Alcune poesie mostrano, pertanto, un’efficace costruzione imperniata su nuclei fortemente evocativi; è il caso di “Vita”, in cui la struttura sintattica è spezzata, dividendo il soggetto dal verbo: “Vento, / foglie… / soffia, / cadono.” – altre si distinguono per pregevoli sinestesie o per una semplicità degna di un haiku, come la prima strofa di “Petali di seta”.
Gran parte delle liriche, invece, evidenziano una forma inconsistente, semplice prosa inframmezzata da qualche ritorno a capo, e, del pari, scelte stilistiche piatte, prive di forte connotazione; così, ad esempio, in “Ricordi sbiaditi di una vita vissuta”: “Pagine importanti / di un racconto / che parla di emozioni; / emozioni autentiche / che solo in un tempo / erano importanti…” Qui troviamo, al contrario, un’accumulazione di termini vuoti, come “racconto” o “emozioni”; queste ultime saranno senz’altro “autentiche” ma non è dato al lettore di percepirle, viverle, vederle, toccarle, di assaporarle in qualche modo. La parola resta vuota e sterile.

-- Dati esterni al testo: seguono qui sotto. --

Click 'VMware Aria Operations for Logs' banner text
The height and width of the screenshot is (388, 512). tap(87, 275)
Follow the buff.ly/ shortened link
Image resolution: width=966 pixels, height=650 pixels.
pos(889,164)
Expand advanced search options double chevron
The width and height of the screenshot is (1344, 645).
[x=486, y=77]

Per essere semplici: un conto è scrivere “la donna che amo è semplicemente meravigliosa”, un altro è esprimere questa “meraviglia” – e se ne può avere un esempio in “Io voglio del ver la mia donna laudare” di Guinizzelli, capolavoro stilnovista cui si rimanda. Senza il passaggio ad un’espressività compiuta (ed originale, certo, per ogni autore) la poesia torna ad essere semplice cronaca.
Meglio forse concentrarsi sulle poche poesie francamente originali – come le già citate “Vita”, “Petali di seta” o anche “Tela pregiata” – privilegiando la profondità espressiva. (Davide Gorga)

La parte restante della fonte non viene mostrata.